The content of the commandment is not original to Jesus,
for it is a combination of texts from Deuteronomy and
Leviticus. Nor is it certain that the combination is
original to him, for it is also found in the Testament
of the Twelve Patriarchs (although some scholars think
that there it is a Christian interpolation).
It is arguable, however, that in Christian tradition the
double commandment stems from Jesus and that
Luke’s form of it is a secondary adaptation to the
dramatic exigencies of his pericope.
Even if Jesus was not the first to combine love of God
and love of neighbor, he understood that combination
with a unique and radical seriousness (G. Bornkamm).

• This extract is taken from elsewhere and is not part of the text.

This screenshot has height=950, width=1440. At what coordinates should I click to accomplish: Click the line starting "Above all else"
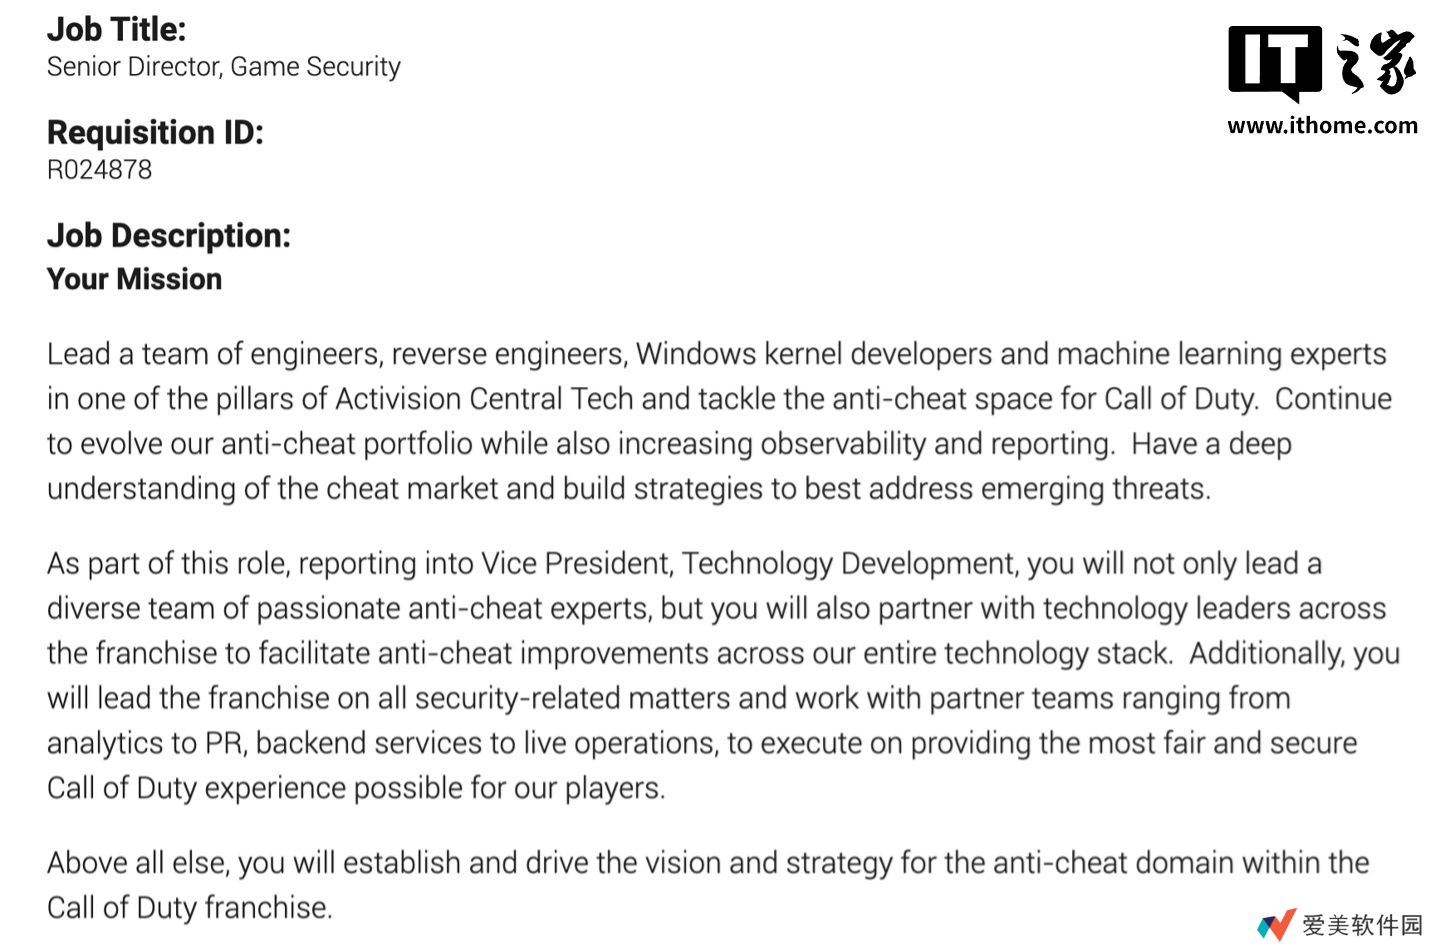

There can be no love of God that does not express itself
in love of neighbor.
Conversely, there is no authentic love of neighbor that
does not spring from love of God, for otherwise it is a
refined, subtle form of self-love.
In Luke’s dramatic construction, Jesus’
acceptance of the lawyer’s reply leads to a
further question on his part. He wanted to
“justify himself,” to get the whole thing
straight. He asks, “And who is my neighbor?”
The dramatic exchange is the springboard for the parable
of the Good Samaritan.
But the parable does not really answer the
lawyer’s question. It ends by reversing it:
“Which of the three proved neighbor to him
who fell among the robbers?”
It is right here that the point of the parable lies.
“You shall love your neighbor” does not mean
that you may love some people but not others; rather, it
means: be a neighbor to another, not just indulging in
general sentiments of benevolence, but doing concrete
acts for the person in concrete need.
“Neighborliness is not a quality in other people, it is
simply their claim on ourselves. We have literally no time
to sit down and ask ourselves whether so-and-so is our
neighbor or not. We must get into action and obey; we must
behave like a neighbor to him” (D. Bonhoeffer).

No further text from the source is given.